[Data items]
>>>
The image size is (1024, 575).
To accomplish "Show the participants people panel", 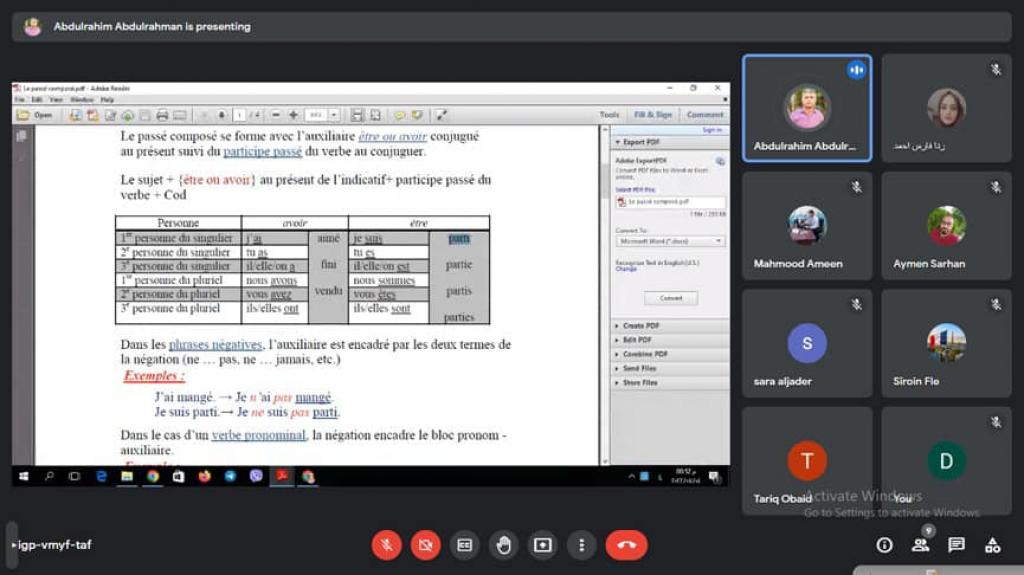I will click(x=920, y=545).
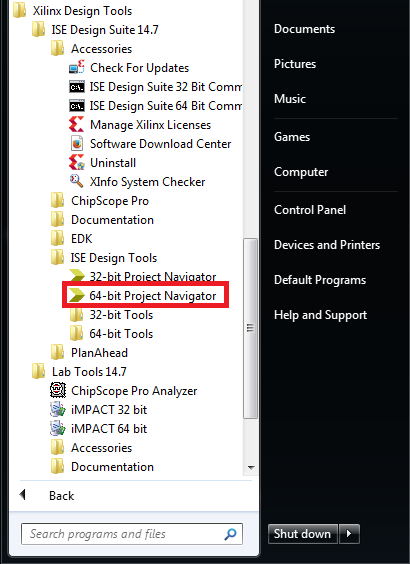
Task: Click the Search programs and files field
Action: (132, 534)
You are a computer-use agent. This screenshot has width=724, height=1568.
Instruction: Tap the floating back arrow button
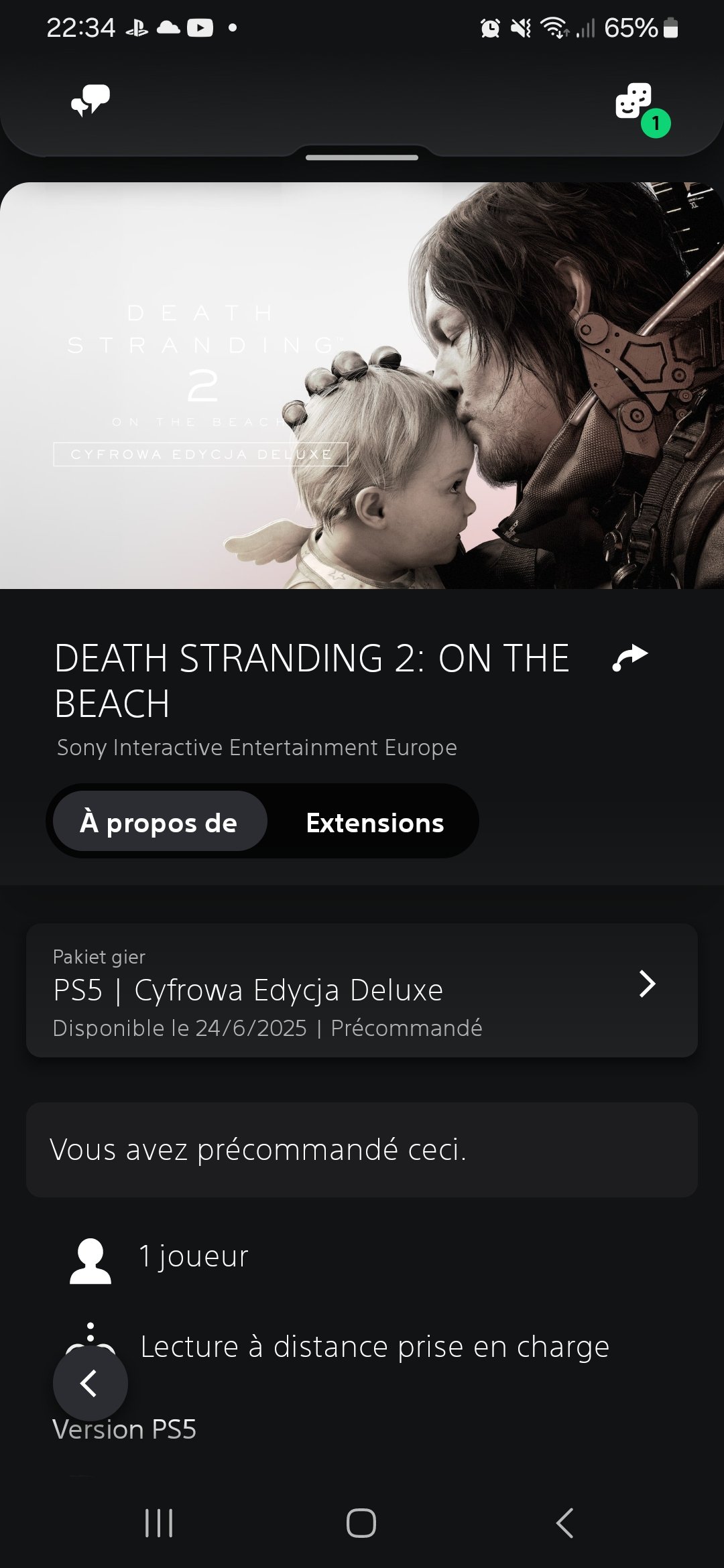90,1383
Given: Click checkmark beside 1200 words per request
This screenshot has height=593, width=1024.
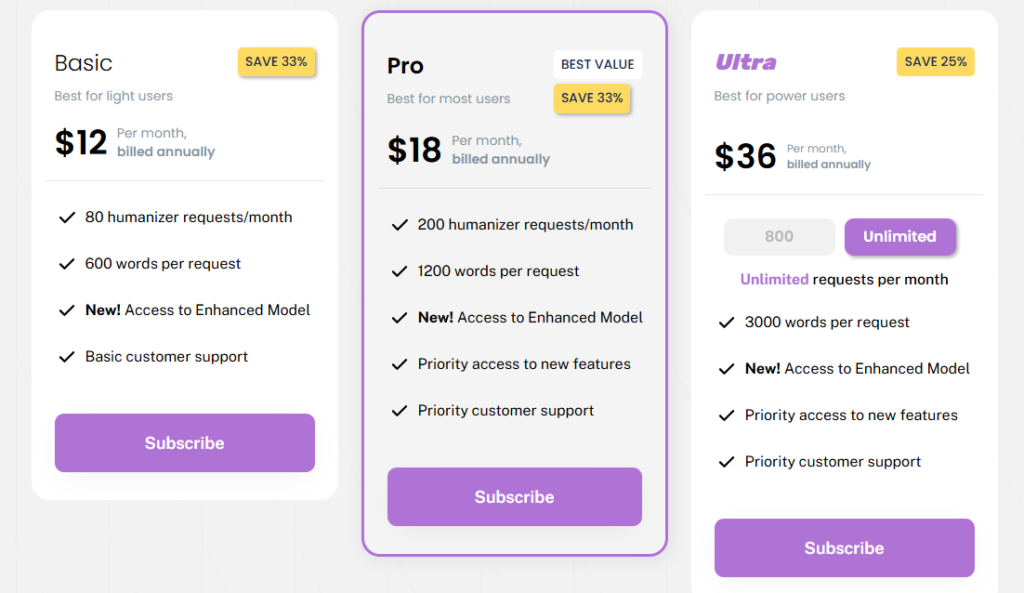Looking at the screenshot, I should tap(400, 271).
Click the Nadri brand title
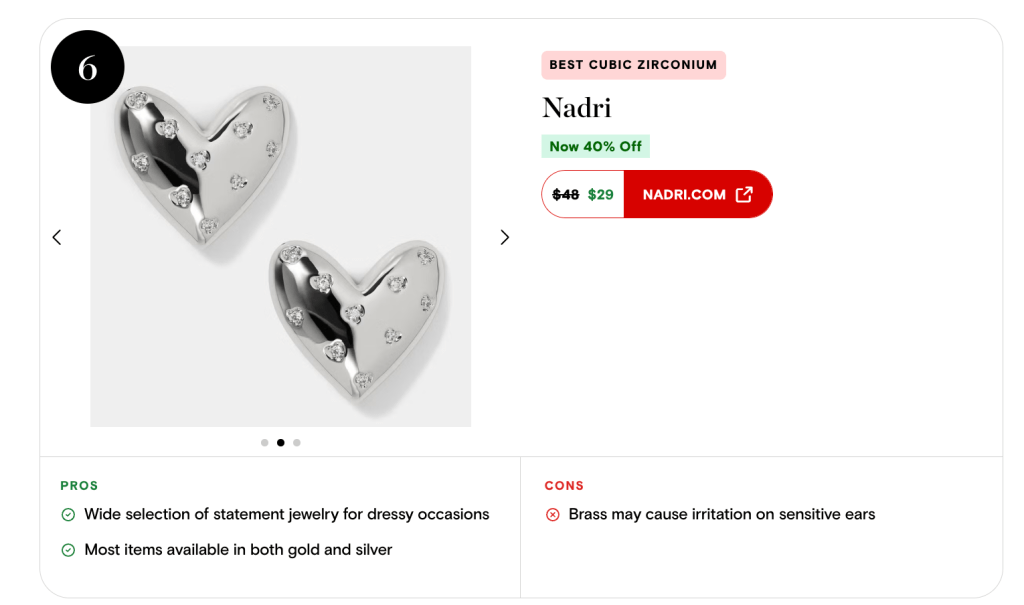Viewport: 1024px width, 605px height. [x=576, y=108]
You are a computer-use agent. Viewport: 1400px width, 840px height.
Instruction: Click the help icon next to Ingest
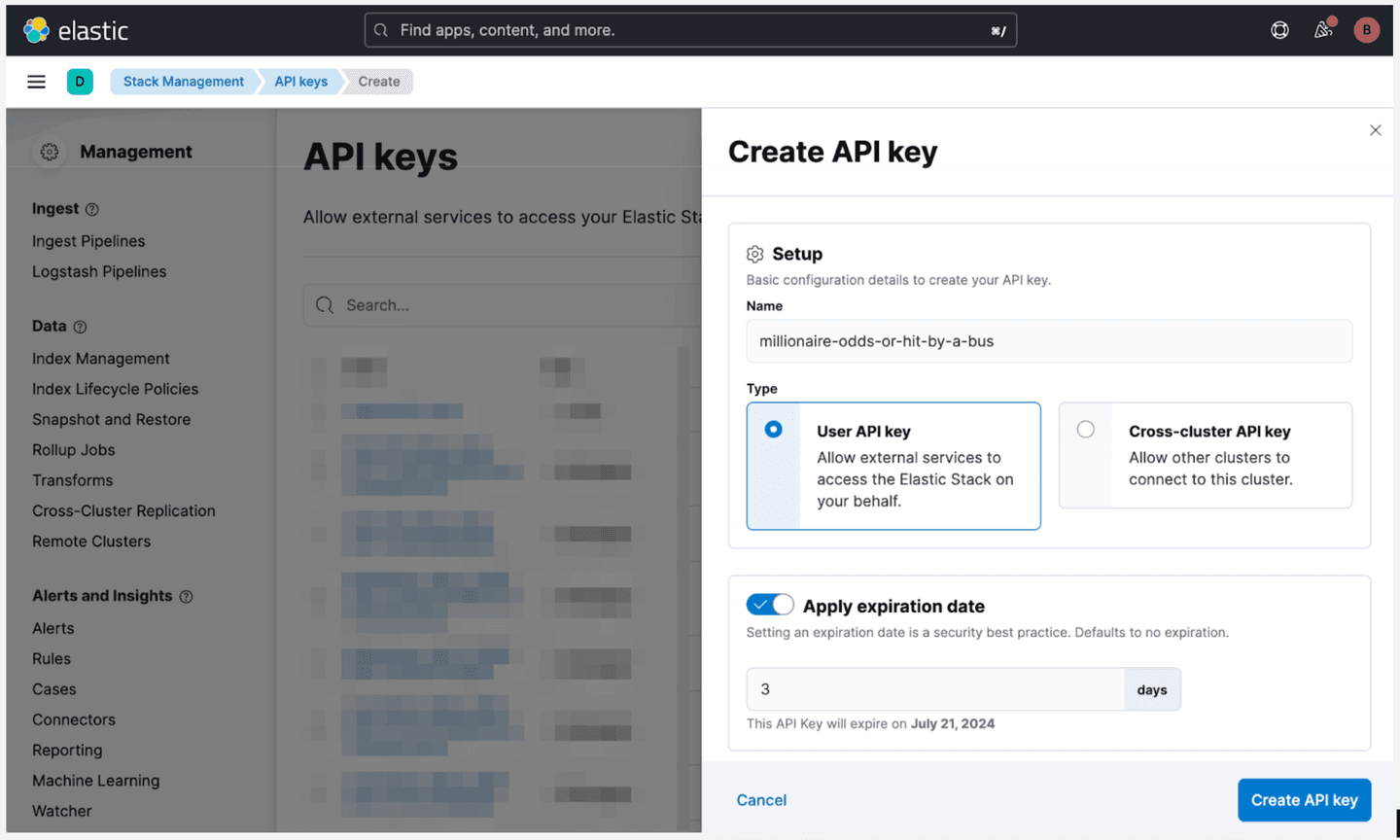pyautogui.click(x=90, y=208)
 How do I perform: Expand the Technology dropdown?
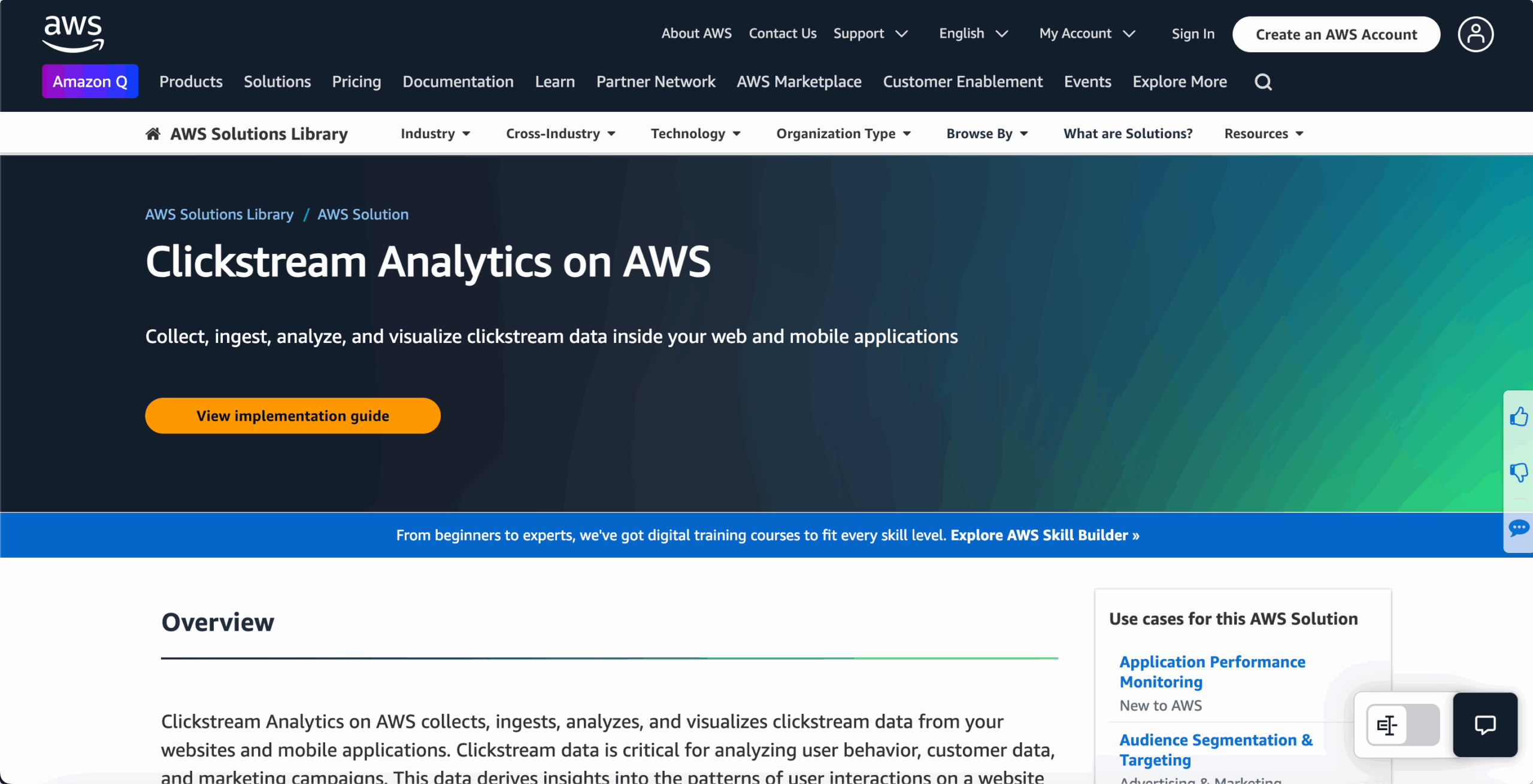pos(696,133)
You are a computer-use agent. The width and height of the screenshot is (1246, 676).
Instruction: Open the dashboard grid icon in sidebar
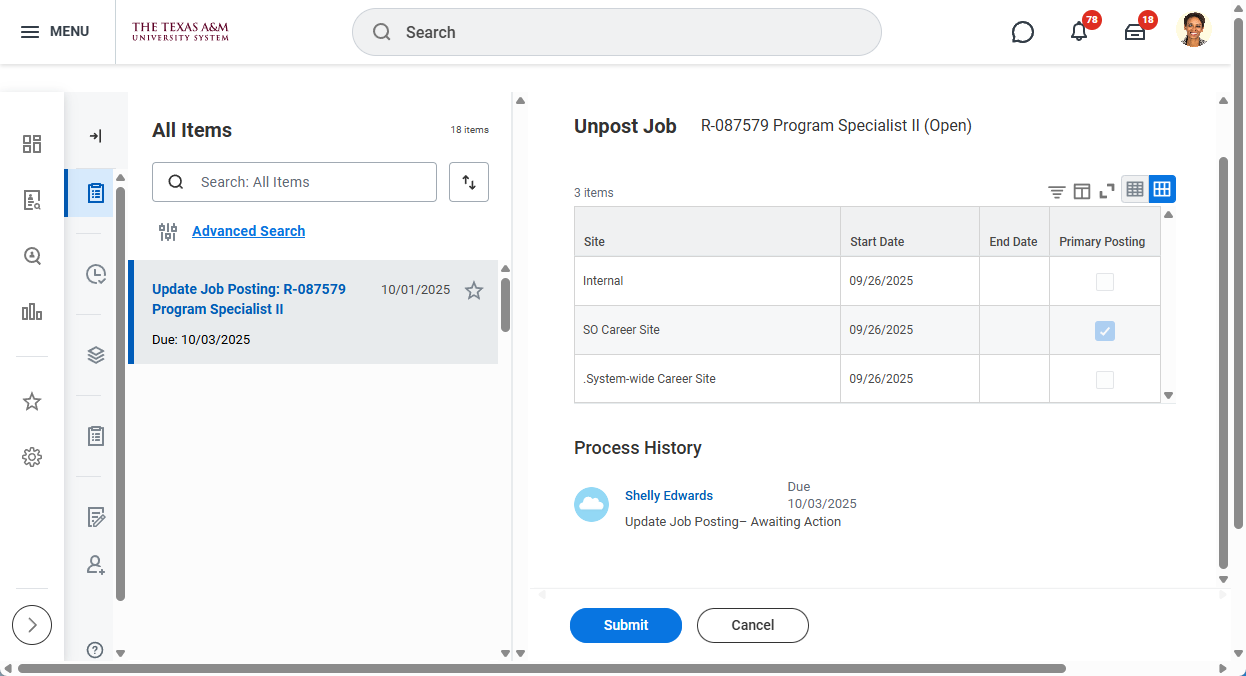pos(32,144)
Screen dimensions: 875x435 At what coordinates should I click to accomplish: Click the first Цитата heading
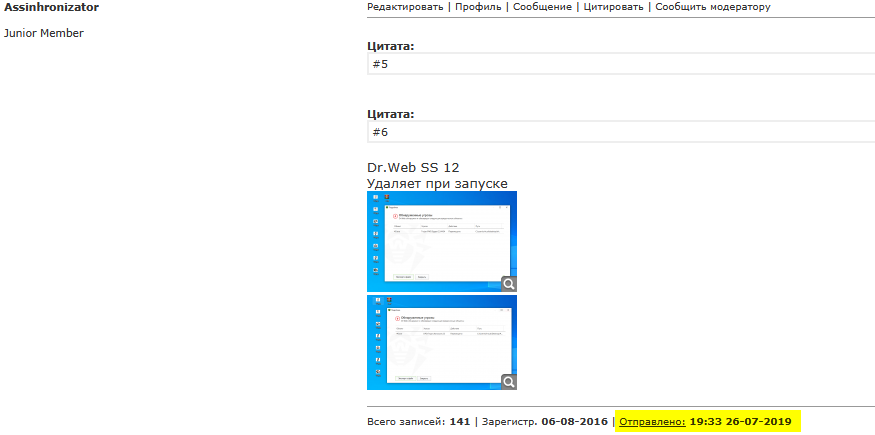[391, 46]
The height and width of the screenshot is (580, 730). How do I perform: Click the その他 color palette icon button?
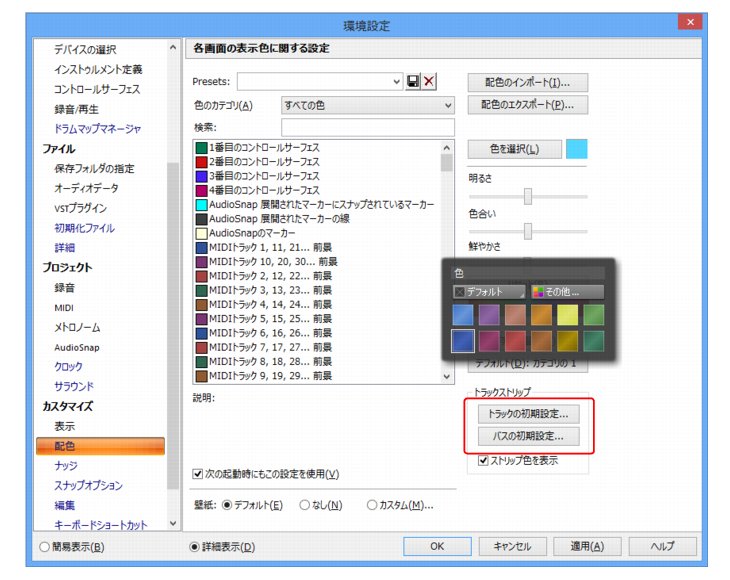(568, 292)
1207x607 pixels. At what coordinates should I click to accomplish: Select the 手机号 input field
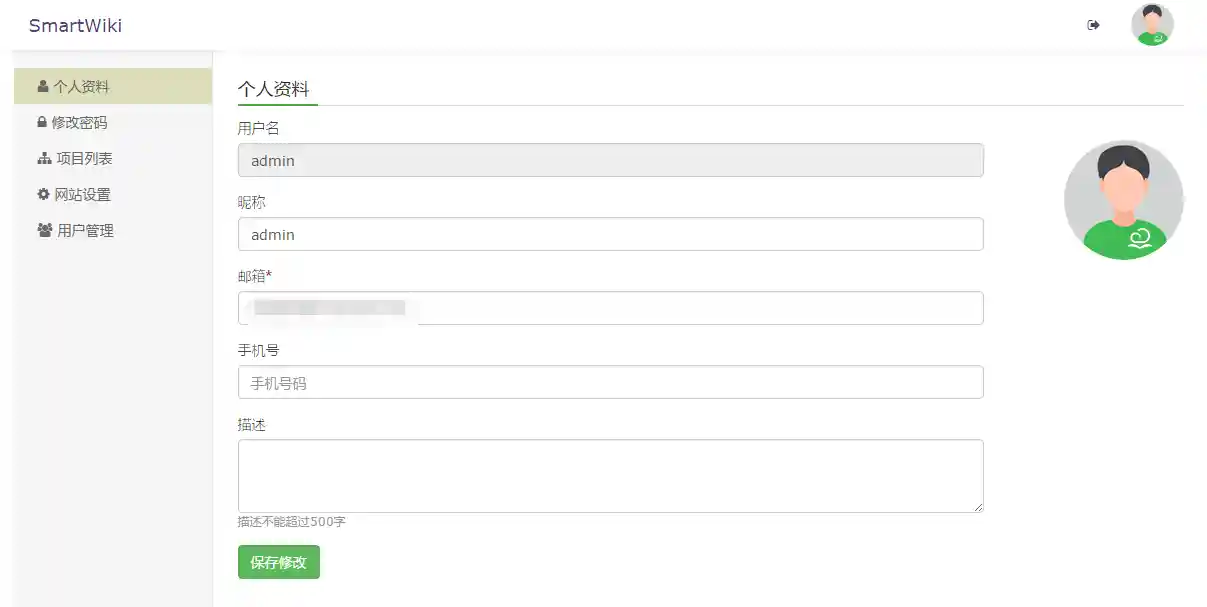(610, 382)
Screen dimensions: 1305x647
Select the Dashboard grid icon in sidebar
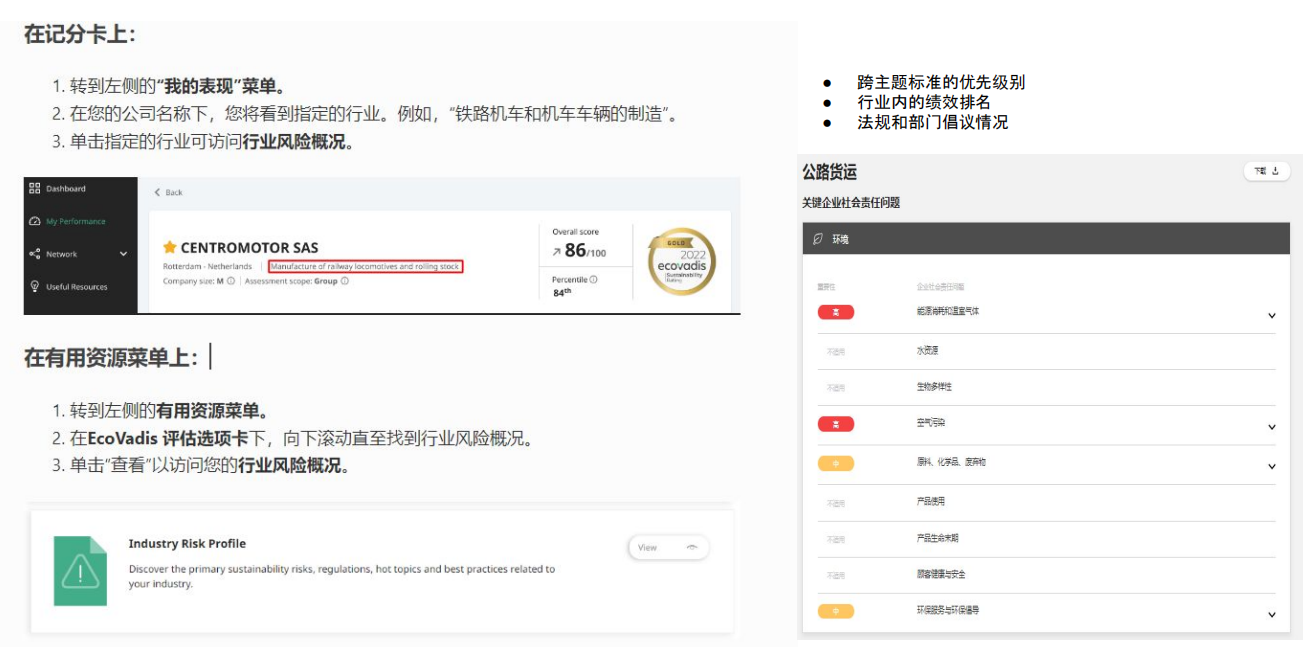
<<<
Exercise description: Output exactly the lines from the line with "You are a computer-use agent. Viewport: 1400px" to the last line of the records, including both, and leave every picture out.

Task solution:
You are a computer-use agent. Viewport: 1400px width, 840px height.
Instruction: Click the help icon next to Ingest
pyautogui.click(x=90, y=208)
 How do I perform: Expand the Technology dropdown?
pos(696,133)
You are a computer-use agent. The width and height of the screenshot is (1246, 676).
Instruction: Open the dashboard grid icon in sidebar
pos(32,144)
Screen dimensions: 875x435 At what coordinates should I click to accomplish: Click the first Цитата heading
[391, 46]
The height and width of the screenshot is (580, 730). How do I perform: Click the その他 color palette icon button?
(568, 292)
1207x607 pixels. At what coordinates should I click to accomplish: Select the 手机号 input field
(610, 382)
Screen dimensions: 1305x647
Select the Dashboard grid icon in sidebar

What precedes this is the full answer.